Zwischen der sexuellen Orientierung und sexuellem Missbrauch in Institutionen gibt es nur eine schwache Korrelation. Das stellt die aktuelle Studie (gemessen an dem Zwischenbericht aus 2016) heraus. Entscheidend seien vor allem Unreife, Persönlichkeitsstörungen und psychische Erkrankungen. Dessen ist sich auch Thomas G. Plante ganz sicher: Faktoren wie Alkoholprobleme, Impulskontrolle, eigene Missbrauchserfahrungen und die mangelnde Fähigkeit, befriedigende Beziehungen zu Gleichaltrigen aufzubauen, begünstigen seiner Ansicht nach eine Missbrauchsneigung viel stärker als die sexuelle Orientierung.

Hat Homosexualität dann überhaupt nichts mit sexuellem Missbrauch zu tun?

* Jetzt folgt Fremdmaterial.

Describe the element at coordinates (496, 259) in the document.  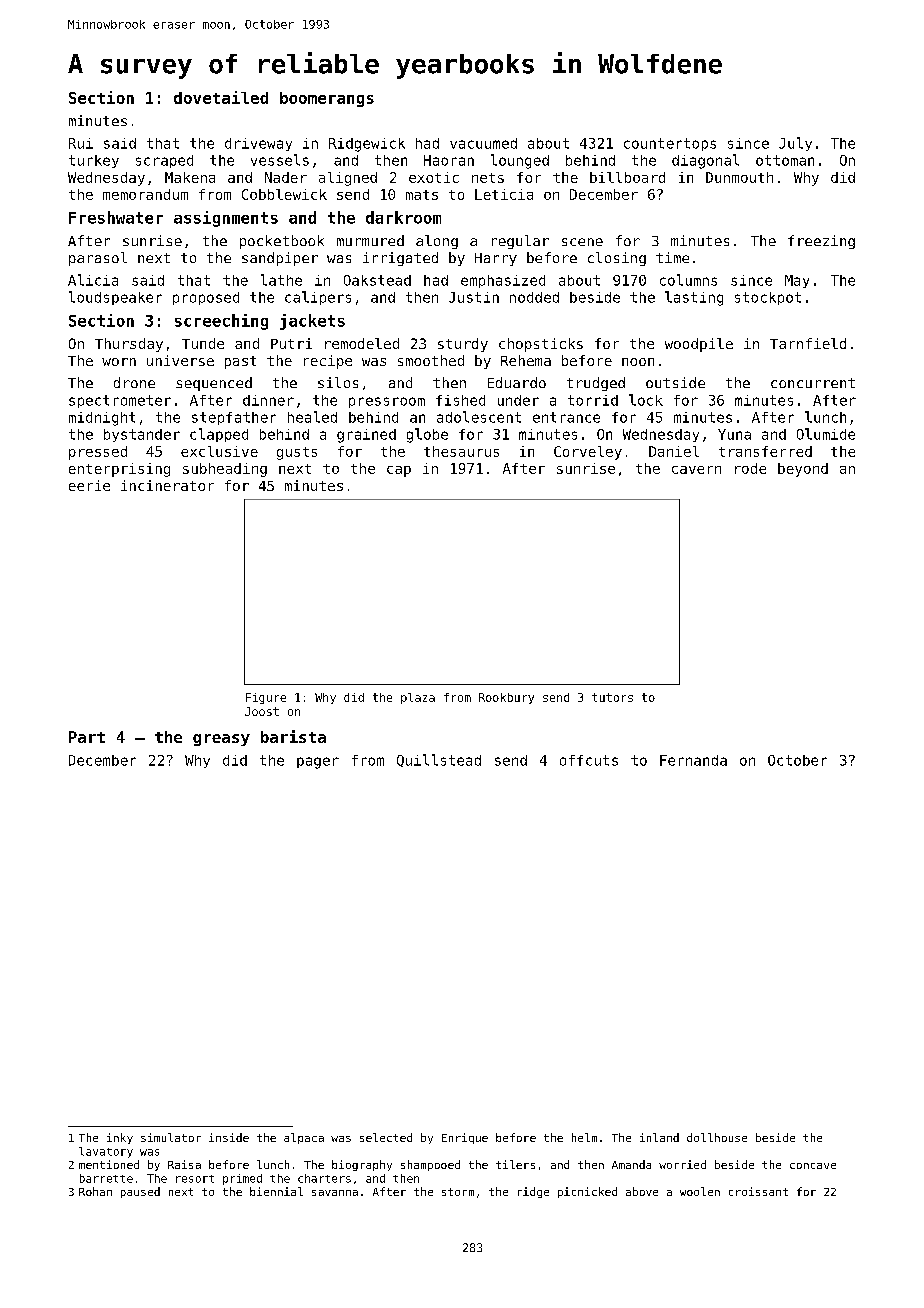
I see `Harry` at that location.
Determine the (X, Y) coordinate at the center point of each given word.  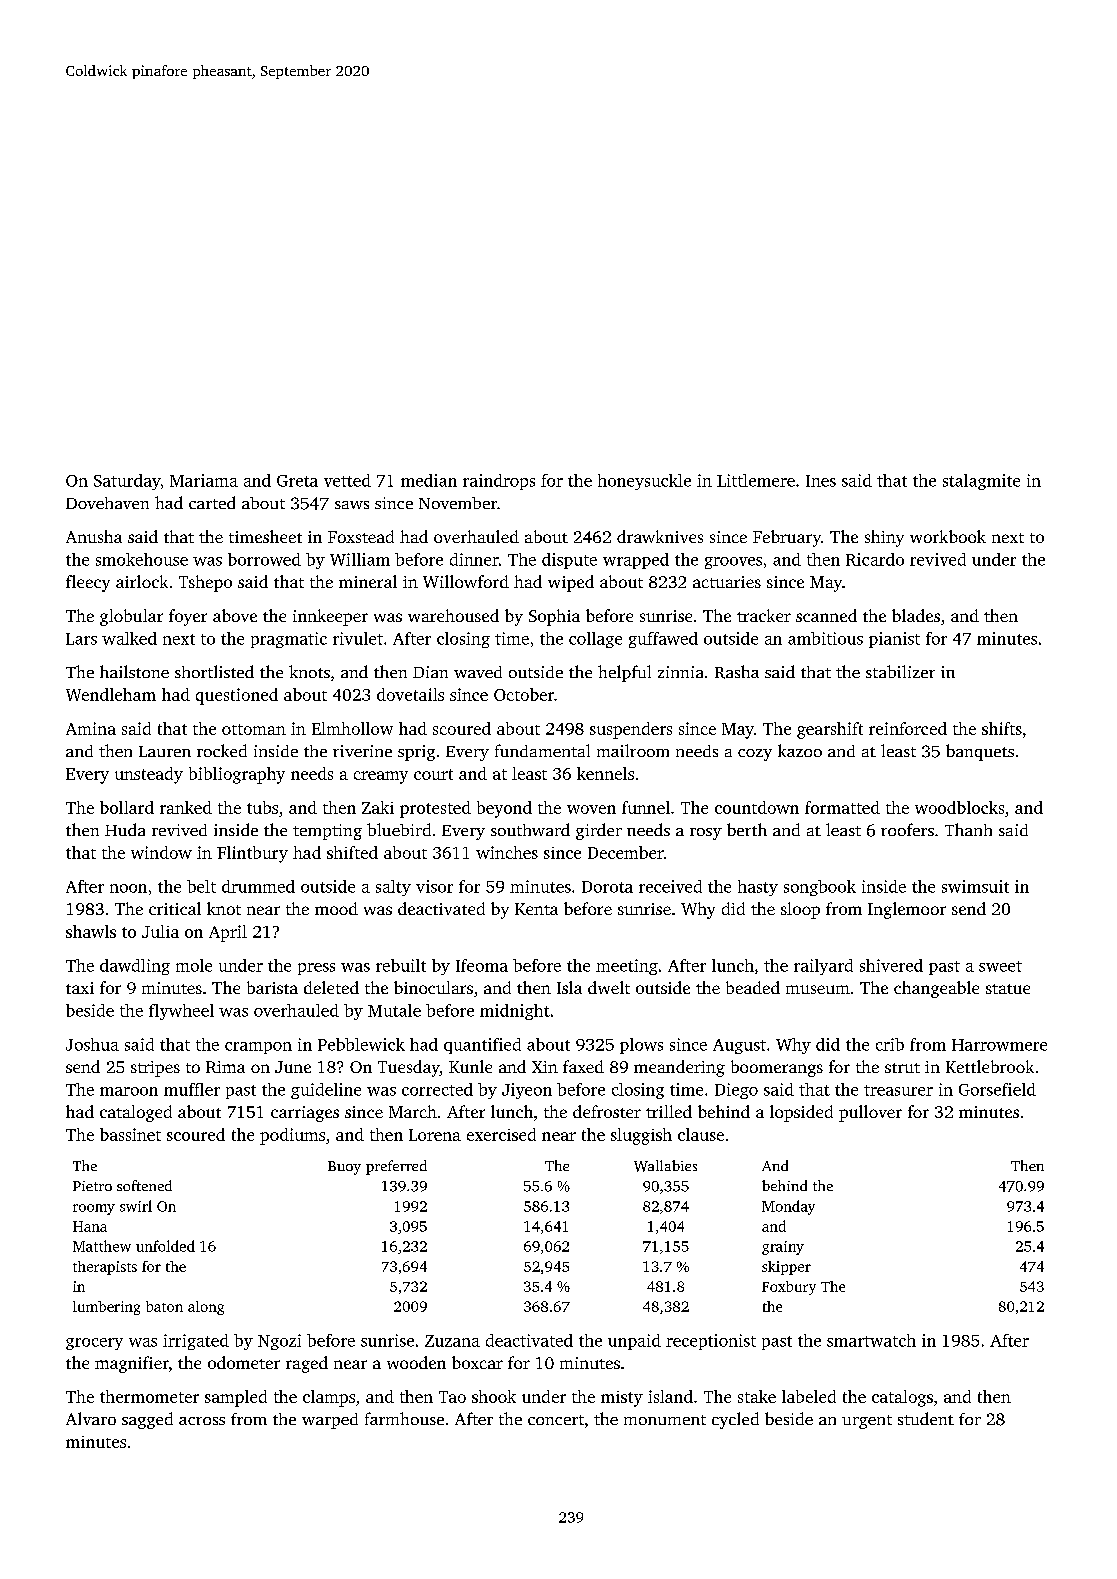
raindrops (499, 482)
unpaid (634, 1342)
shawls (91, 931)
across (202, 1421)
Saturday (127, 482)
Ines (821, 481)
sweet (1000, 966)
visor (434, 886)
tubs (262, 807)
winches (507, 852)
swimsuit (975, 886)
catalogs (902, 1398)
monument (665, 1420)
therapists (105, 1268)
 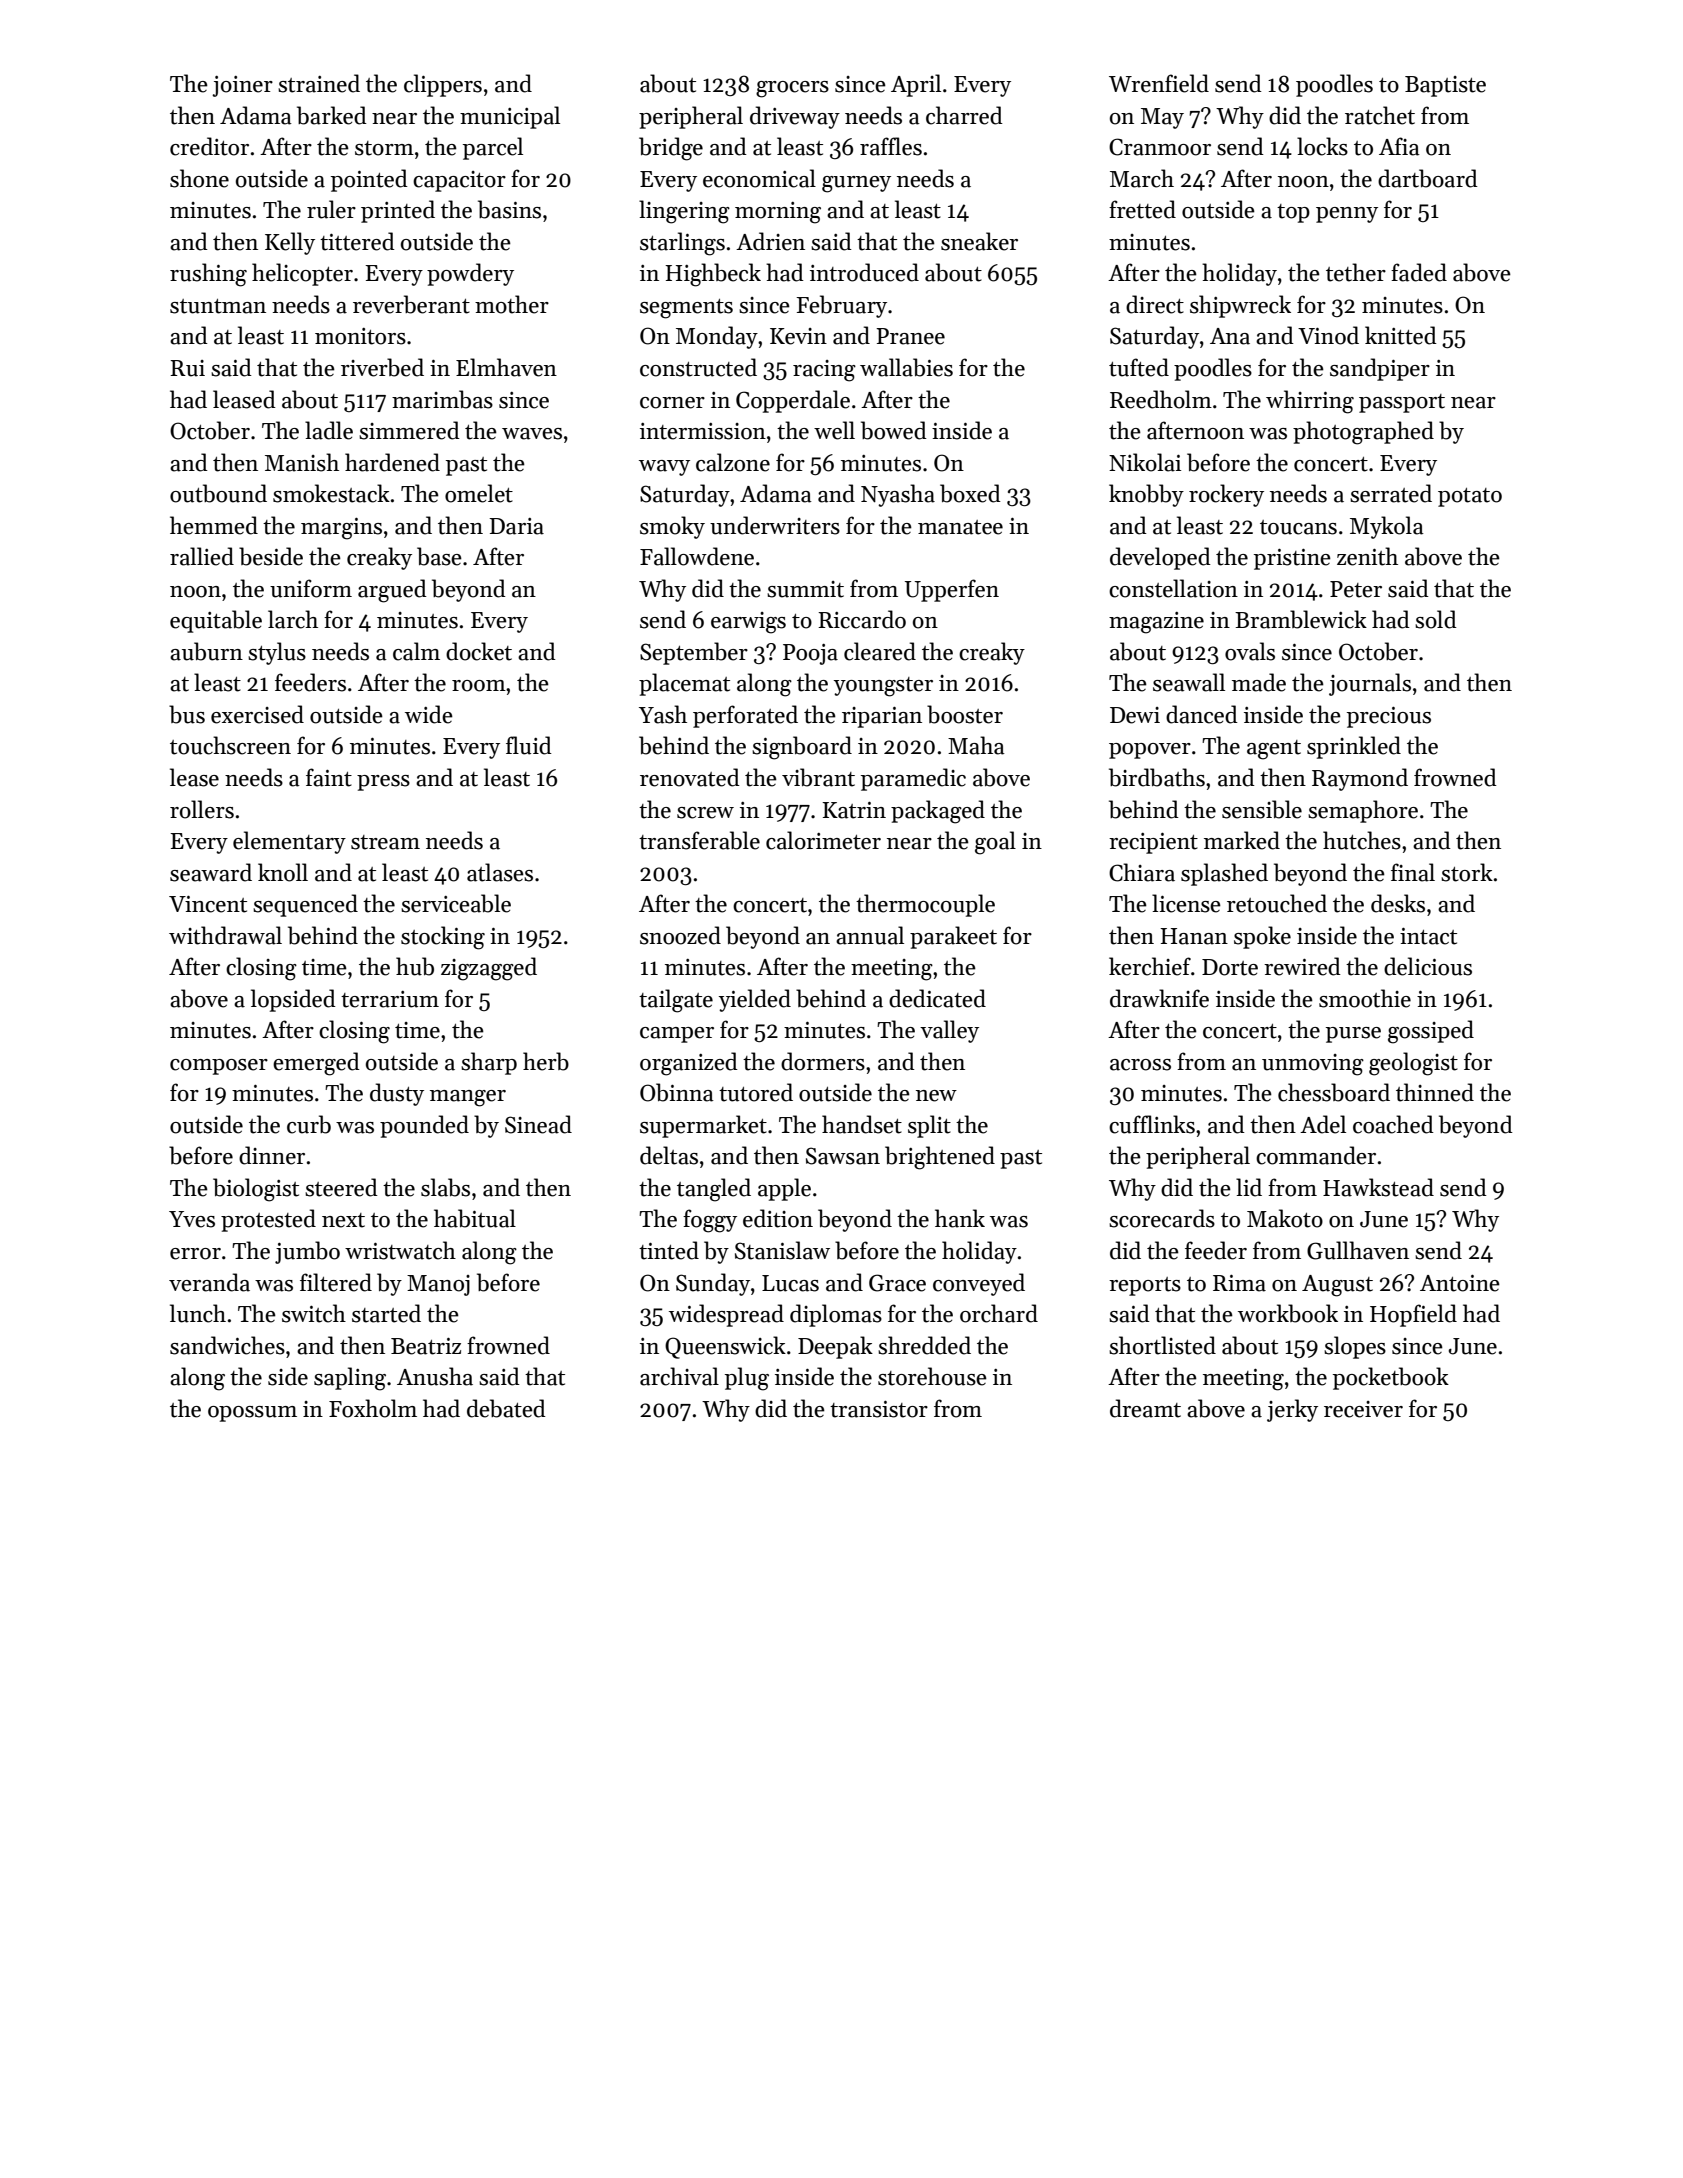 I want to click on debated, so click(x=506, y=1408).
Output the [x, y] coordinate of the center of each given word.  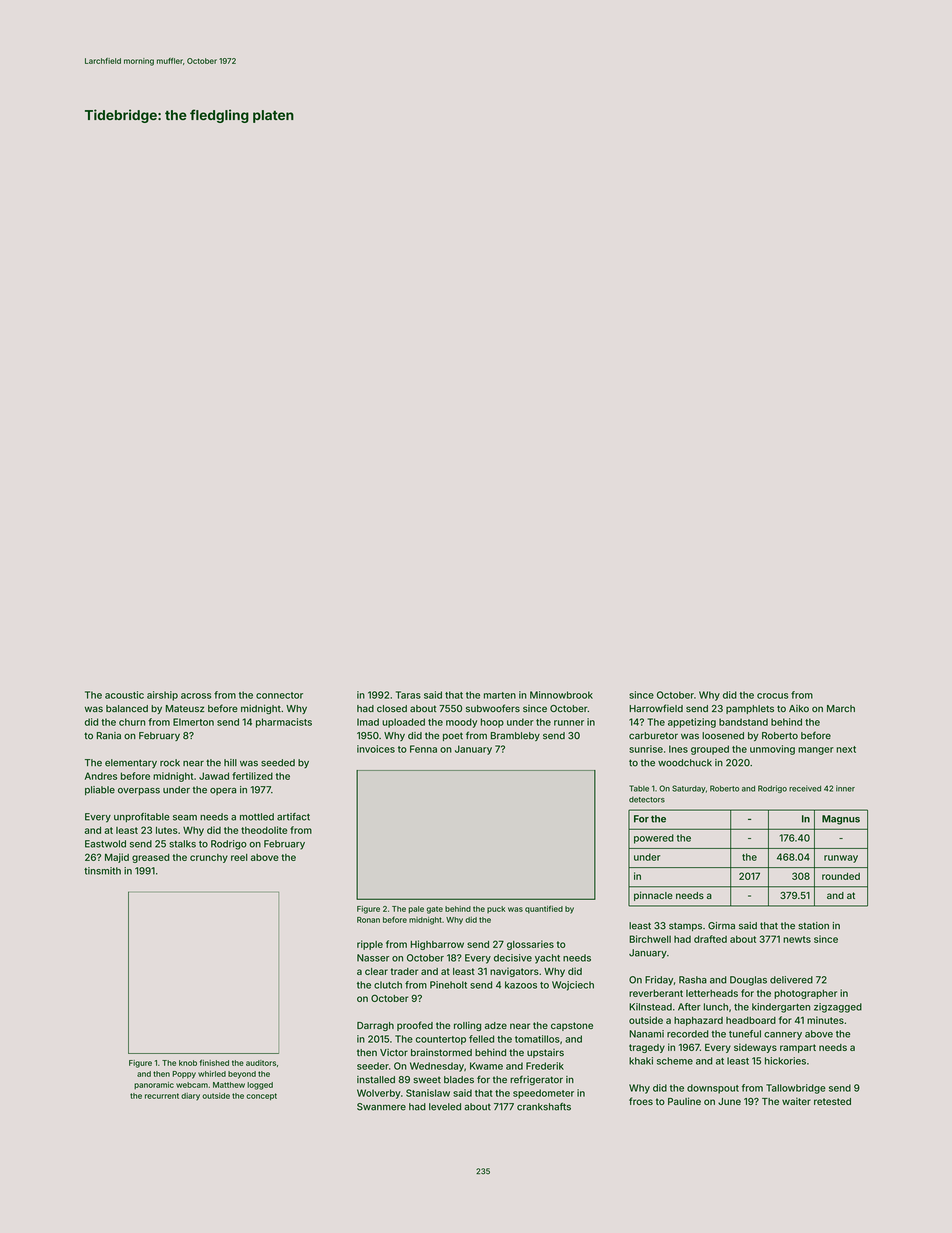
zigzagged [838, 1008]
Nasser [373, 958]
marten [500, 695]
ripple [370, 945]
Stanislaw [428, 1093]
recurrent [162, 1096]
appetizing [692, 723]
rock [170, 763]
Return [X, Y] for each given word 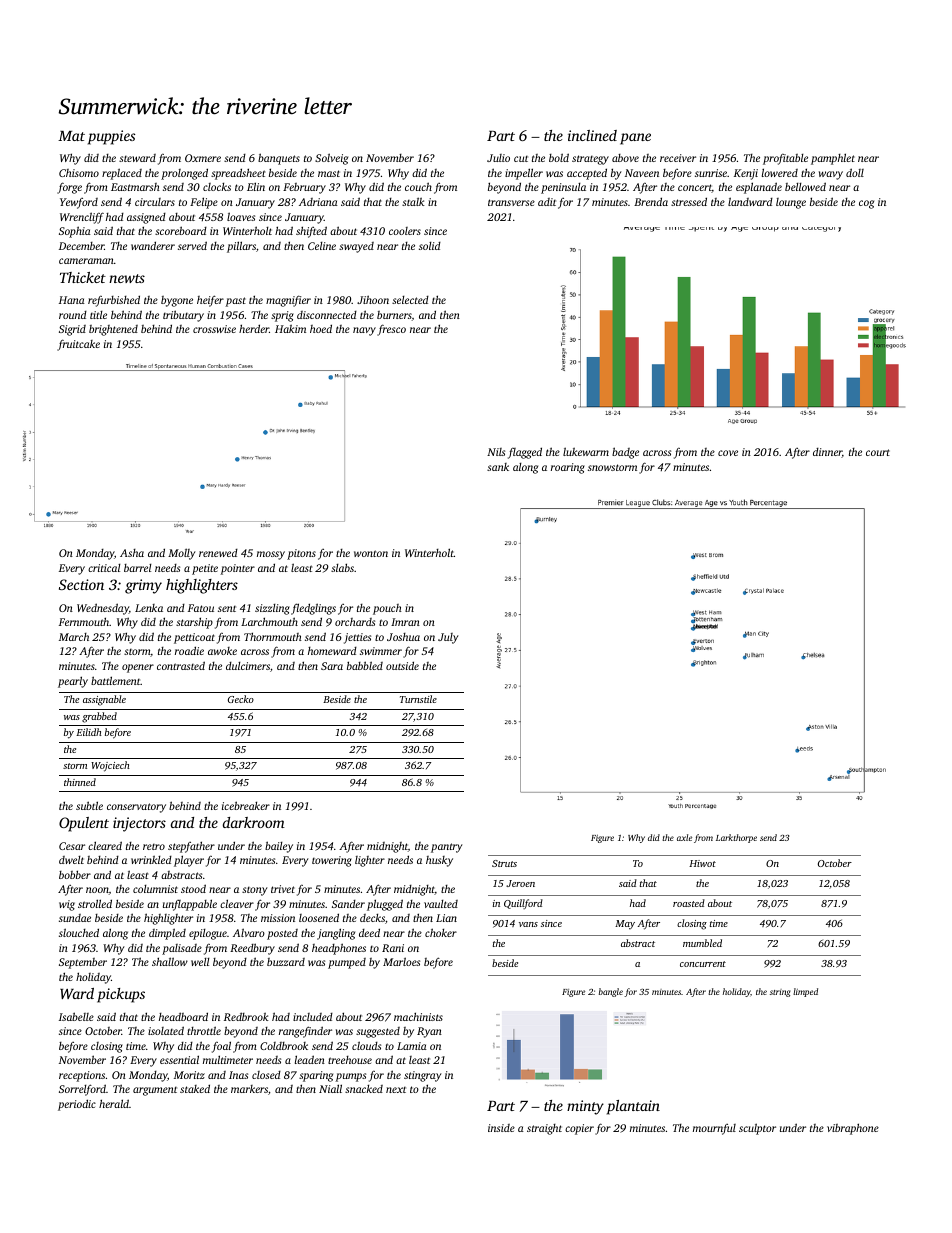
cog [866, 204]
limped [805, 992]
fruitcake [78, 345]
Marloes [401, 961]
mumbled [702, 943]
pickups [121, 995]
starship [194, 623]
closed [266, 1075]
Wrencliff [82, 218]
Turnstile [418, 699]
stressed [689, 201]
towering [332, 861]
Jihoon [373, 299]
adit [547, 202]
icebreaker [246, 805]
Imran [405, 622]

Einen Zusammenhang scheint es dort zu geben, wo Missbrauch insgesamt am häufigsten vorkommt: in den Familien beziehungsweise in engen sozialen Beziehungen zwischen Erwachsenen und Minderjährigen. Genetische Verwandtschaft hemmt in diesen die Wahrscheinlichkeit sexueller Interaktion, der Wegfall dieser „Inzest-Hemmung“ (so der Evolutionsbiologe Ulrich Kutschera) erhöht sie. Das ist der Fall in Patchwork-Familien (zu den Haupttätergruppen gehören insbesondere Stiefväter) und in Paarbeziehungen homosexueller Männer, wenn in diesen Kinder leben, da diese nicht mit beiden Partner verwandt sind, ja: sein können. Hier ergibt sich also wie in der Patchwork-Familie ein Wegfall der biologischen Nähe zu (mindestens) einem der Partner – nur hier eben systematisch beziehungsweise zwangsläufig. Damit ist die Erhöhung der Wahrscheinlichkeit von sexuellem Missbrauch in gleichgeschlechtlichen Beziehungen mit Kindern eine Folgeerscheinung der Homosexualität. Dass diese Wahrscheinlichkeit erhöht ist, zeigen Studien aus den USA.